Camille Paglia's article, The Magic of Images, has been attracting some fairly withering criticism the last few days. Nicole Wyatt goes after Paglia for an unsupported -- although perhaps not unsupportable -- assertion that "[T]he computer, with its multiplying forums for spontaneous free expression from e-mail to listservs and blogs, has increased facility and fluency of language but degraded sensitivity to the individual word and reduced respect for organized argument, the process of deductive reasoning". Your host has no idea how one would even go about measuring a variable like "respect for organized argument".

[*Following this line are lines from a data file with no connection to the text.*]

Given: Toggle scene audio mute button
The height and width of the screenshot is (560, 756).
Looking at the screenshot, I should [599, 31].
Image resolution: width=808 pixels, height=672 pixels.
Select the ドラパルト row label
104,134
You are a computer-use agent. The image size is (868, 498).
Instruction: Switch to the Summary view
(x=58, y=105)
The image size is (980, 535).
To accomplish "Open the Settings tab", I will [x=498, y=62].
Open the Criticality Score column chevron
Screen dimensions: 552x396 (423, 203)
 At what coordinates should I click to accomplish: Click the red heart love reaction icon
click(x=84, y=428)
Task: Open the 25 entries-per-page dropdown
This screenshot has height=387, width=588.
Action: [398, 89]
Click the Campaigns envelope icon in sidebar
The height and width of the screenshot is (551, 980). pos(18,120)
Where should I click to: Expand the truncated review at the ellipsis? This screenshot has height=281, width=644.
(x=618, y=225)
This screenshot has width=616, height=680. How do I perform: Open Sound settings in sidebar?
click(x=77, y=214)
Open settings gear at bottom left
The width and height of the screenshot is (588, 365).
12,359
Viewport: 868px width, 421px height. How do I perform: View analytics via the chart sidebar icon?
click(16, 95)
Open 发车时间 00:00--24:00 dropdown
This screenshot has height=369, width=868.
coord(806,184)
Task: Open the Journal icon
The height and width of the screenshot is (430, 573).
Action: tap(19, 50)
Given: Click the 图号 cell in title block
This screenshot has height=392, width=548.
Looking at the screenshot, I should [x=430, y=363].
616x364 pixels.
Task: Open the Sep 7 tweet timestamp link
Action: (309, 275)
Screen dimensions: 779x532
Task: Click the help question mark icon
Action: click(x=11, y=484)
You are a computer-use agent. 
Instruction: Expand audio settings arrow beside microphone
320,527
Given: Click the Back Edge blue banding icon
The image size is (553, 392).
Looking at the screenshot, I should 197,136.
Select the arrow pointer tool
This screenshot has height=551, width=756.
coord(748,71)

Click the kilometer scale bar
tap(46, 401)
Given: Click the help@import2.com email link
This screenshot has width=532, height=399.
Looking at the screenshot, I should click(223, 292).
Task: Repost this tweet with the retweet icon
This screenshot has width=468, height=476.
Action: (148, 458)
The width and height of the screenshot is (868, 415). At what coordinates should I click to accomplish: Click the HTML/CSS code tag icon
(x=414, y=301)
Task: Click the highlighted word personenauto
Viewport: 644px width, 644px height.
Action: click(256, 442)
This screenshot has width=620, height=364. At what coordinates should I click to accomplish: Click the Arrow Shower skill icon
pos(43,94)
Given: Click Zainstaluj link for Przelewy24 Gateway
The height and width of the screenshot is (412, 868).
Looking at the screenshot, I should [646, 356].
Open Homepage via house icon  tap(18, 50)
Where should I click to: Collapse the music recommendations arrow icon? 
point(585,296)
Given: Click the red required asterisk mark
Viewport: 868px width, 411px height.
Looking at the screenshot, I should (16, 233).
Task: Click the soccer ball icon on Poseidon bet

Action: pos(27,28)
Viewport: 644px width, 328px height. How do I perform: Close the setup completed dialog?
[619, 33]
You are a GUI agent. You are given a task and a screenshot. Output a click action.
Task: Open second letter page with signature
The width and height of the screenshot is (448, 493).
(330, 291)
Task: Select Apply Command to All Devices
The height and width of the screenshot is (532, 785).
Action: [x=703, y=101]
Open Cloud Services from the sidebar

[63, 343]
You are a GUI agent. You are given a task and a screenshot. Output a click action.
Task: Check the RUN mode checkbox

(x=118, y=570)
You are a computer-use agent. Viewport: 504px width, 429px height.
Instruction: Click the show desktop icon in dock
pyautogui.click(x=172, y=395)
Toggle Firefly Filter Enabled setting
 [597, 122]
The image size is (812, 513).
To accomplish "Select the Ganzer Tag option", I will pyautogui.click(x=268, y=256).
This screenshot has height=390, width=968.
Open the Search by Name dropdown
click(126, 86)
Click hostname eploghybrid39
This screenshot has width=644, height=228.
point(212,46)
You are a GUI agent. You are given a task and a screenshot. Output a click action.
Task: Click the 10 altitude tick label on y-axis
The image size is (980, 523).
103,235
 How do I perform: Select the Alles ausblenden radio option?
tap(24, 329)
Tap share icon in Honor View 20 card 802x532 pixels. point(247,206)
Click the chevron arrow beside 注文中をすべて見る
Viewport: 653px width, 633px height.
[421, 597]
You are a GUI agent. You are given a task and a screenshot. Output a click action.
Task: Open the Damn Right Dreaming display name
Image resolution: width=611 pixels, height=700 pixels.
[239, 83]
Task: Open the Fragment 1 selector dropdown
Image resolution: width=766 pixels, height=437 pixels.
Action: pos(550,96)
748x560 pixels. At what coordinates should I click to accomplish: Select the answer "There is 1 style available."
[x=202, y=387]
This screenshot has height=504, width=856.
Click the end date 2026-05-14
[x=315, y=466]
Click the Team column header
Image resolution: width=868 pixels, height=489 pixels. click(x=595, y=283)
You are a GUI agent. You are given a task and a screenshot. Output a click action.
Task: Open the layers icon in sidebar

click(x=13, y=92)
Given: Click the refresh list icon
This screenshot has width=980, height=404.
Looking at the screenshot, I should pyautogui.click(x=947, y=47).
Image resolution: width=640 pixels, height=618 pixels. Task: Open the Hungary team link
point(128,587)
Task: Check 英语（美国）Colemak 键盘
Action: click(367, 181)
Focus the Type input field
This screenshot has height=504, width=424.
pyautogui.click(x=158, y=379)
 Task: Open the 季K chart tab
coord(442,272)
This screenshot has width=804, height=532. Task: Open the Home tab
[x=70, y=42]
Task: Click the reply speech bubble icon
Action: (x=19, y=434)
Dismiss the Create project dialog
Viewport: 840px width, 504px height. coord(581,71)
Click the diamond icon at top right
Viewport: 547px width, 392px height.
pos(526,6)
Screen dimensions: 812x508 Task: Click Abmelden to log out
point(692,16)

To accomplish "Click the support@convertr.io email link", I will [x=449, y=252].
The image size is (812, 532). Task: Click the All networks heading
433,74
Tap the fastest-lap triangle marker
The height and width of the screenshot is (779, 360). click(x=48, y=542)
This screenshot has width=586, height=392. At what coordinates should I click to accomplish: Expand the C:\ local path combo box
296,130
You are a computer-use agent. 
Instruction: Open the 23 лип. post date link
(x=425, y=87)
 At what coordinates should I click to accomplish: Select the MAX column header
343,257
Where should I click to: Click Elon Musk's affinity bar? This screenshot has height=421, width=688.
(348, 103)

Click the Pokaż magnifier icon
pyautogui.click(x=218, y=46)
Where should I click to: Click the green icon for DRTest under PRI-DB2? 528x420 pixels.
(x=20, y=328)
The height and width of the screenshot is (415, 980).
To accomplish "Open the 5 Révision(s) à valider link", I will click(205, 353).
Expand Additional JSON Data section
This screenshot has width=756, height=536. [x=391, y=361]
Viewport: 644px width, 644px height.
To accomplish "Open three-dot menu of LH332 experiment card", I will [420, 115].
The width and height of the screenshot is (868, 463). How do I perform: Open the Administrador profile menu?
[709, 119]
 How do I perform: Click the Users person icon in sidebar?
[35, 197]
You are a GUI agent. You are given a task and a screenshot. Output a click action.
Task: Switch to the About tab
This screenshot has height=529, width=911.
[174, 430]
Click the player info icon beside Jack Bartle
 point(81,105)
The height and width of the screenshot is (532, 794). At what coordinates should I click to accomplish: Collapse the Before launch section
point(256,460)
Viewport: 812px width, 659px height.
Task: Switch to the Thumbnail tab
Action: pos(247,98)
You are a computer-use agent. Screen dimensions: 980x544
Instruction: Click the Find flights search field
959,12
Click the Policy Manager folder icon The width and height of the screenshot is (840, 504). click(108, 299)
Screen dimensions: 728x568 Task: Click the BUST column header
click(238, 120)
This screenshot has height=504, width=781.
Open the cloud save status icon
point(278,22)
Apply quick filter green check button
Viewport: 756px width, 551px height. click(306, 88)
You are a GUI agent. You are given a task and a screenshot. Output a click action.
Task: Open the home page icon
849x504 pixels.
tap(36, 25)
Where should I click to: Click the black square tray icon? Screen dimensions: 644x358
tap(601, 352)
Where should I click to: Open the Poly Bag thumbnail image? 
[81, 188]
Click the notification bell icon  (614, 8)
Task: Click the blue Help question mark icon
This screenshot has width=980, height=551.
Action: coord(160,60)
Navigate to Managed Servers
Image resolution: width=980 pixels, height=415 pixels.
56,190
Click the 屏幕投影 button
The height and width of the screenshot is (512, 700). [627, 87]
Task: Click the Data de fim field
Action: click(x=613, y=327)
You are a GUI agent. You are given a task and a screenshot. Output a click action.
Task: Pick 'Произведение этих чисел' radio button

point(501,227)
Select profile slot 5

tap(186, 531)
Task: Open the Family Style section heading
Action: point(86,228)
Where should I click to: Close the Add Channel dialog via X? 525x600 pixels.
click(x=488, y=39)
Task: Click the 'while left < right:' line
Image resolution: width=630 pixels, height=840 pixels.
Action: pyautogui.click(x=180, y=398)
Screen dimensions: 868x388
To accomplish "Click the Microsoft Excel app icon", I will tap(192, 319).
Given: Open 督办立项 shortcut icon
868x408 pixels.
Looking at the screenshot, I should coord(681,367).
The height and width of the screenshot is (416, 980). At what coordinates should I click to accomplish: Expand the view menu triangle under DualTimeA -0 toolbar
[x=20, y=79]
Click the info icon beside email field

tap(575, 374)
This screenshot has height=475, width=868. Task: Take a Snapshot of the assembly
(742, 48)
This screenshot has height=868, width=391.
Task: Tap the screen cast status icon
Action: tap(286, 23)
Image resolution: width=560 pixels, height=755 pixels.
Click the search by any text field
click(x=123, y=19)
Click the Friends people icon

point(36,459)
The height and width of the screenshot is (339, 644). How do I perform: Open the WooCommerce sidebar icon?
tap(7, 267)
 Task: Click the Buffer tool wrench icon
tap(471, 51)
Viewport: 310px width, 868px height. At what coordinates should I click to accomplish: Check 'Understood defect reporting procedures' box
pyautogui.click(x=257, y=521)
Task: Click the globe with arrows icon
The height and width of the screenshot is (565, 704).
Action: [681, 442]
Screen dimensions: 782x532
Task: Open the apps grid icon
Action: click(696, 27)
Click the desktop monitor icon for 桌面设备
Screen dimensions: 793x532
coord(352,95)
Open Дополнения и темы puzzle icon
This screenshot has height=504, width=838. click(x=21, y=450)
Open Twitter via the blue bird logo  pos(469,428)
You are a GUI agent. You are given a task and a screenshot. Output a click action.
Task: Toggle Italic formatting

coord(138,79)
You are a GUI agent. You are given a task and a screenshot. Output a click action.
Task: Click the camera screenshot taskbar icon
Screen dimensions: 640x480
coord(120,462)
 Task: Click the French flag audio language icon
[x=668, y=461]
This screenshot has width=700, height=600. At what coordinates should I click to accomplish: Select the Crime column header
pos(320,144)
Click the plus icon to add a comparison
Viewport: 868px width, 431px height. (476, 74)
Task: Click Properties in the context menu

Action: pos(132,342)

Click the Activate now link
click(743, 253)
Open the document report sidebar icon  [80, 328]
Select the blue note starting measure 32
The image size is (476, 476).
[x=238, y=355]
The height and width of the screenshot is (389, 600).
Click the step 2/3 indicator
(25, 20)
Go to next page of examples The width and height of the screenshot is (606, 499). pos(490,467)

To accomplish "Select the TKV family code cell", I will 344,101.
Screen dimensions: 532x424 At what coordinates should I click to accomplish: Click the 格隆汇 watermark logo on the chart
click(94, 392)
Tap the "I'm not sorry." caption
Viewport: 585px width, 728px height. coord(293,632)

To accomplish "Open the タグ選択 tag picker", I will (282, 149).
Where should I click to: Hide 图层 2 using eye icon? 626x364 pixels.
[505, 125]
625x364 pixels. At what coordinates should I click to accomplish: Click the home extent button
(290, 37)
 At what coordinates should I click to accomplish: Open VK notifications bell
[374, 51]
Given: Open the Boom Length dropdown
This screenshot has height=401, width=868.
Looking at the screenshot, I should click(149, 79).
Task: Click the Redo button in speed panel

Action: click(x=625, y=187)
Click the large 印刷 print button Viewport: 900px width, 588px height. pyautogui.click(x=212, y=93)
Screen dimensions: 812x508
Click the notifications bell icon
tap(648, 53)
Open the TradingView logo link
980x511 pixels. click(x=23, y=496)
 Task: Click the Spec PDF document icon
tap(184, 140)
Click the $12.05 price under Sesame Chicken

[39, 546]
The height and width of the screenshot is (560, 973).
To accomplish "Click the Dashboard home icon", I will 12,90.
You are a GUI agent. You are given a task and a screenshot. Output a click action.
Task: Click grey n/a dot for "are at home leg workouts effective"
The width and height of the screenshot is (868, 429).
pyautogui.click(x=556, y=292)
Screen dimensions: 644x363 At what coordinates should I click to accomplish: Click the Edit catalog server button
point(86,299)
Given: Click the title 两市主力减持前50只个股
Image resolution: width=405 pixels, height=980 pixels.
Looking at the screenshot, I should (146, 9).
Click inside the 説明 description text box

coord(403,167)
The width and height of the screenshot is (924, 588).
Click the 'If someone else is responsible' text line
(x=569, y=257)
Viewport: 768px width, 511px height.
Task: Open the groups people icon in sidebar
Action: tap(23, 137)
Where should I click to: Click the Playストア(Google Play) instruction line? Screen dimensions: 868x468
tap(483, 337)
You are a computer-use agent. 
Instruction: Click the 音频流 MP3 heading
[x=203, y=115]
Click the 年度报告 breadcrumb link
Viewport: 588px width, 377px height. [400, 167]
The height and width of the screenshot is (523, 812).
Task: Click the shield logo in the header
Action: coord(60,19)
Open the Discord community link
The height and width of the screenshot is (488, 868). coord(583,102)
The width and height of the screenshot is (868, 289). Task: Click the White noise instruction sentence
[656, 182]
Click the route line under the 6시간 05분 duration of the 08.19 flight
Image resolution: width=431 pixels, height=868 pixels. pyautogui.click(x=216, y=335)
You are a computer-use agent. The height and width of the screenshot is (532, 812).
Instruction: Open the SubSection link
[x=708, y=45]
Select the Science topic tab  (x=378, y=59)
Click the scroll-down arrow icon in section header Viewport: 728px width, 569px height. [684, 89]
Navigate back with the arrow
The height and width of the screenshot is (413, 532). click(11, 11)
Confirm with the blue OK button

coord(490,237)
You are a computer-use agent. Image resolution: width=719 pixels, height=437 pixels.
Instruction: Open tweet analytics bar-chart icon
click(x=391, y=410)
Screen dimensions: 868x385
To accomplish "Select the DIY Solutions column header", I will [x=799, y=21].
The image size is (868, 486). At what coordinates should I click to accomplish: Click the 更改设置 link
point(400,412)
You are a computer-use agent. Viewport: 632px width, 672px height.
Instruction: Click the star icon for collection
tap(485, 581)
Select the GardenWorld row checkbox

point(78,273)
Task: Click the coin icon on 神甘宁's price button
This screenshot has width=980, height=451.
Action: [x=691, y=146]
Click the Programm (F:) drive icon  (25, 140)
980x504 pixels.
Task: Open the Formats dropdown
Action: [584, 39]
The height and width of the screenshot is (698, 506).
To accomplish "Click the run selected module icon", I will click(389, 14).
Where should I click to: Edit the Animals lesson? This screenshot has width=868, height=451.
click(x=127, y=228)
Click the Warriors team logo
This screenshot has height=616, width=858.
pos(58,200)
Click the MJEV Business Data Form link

Mark Liberman makes a charge that doesn't have to be the case, though:
It worries me that the discussion of this topic -- whether in the comments on Rivka's earlier post or in the blogosphere at large -- has been so lop-sided. Those who are skeptical of Paglia's views cite studies, quote statistics and suggest models, whereas Paglia's defenders, like Camille herself, don't seem to be able to get past arguments like "People who deny that attention spans have gotten shorter are just whistling past the graveyard" or "The "factual" basis for believing it has become attenuated is simply the fact that it has. I taught college literature for twenty years, and I can testify it has. The facts are in front of my eyes. Anybody who denies this is happening is being willfully obtuse."
As he goes on to point out, though, the fact that nobody has defended Paglia's point statistically doesn't mean there are no such stats. So SC has decided to take up the banner for a few reasons: 1) he generally admires Camille Paglia, and agrees with a number of things she's written in the past ([admit it, SC, the #1 lesson you really learned from her was gratuitous self-promotion -- ed.]), 2) he thinks she's not completely wrong here, and 3) there's no gauntlet like a thrown gauntlet, there's no gauntlet I know...
Since, by Prof. L.'s indications, this is going to be a lonely effort, your host is making a special effort to do this carefully. So watch this space for a lot more over the next 48 hours. All SC is going to say for now is that the more he sees, the less he thinks she's off her rocker...
So does this mean there's going to be another guest blogger?
Posted by: language hat | April 22, 2004 at 12:42 PM
No, this is a serious research piece which will be coming out in 3 or 4 parts. I've got scome interesting statistics on test scores, some data on the shifts in the cirriculum that high schoolers are actually taking, and as Mark Liberman helpfully suggested, there's some work out there indicating that reading material for young people is gettind dumbed down.
I think Paglia's thesis is a bit exaggerated, but I do believe that reading skills have become devalued in our culture, and the story isn't just the usual hand-wringing of the same people who have thought English is dying for the last 500 years. This isn't an area I'm expert in, by any means, so it's taking a while to put together a coherent defense.
Posted by: Semantic Compositions | April 22, 2004 at 02:02 PM
So it sounds like you are intending to defend her claim about the trend - decreasing literacy - and not necessarily her claim about the cause?
Posted by: Nicole Wyatt | April 22, 2004 at 02:12 PM
Yes, that's correct. I don't think there's much evidence to suggest that TV = shorter attention spans, or at least I haven't found anything that strikes me as a great argument for it; however, I think there's a fairly strong case to be made that reading skills are taking a dive.
Posted by: Semantic Compositions | April 22, 2004 at 03:27 PM
I doubt anyone is still reading this post but I came across it by a related search. To "defend" Camille seems utterly superfluous. If you have any love for the English language and have paid any attention from either side of the teacher's desk her basic assertions are depressingly self-evident, at least in the U.S.. Global literacy as such is increasing as far as I've read. This a predictable correlary of ongoing industrialization and urbanization, but has nothing to do whatsoever with the quality of that literacy in places where there was a very high percentage to begin with. The real point is the drop off from parent to child in middle and upper class America. I believe no small part of the blame falls on what I call the regime of self-esteem, which always places education and actual skill level second, and often a distant second. There are exceptions of course, and we should all aspire to be one, rather than attack (typically in ad hominum fashion)those who call attention to the problems that we face and teachers in particular.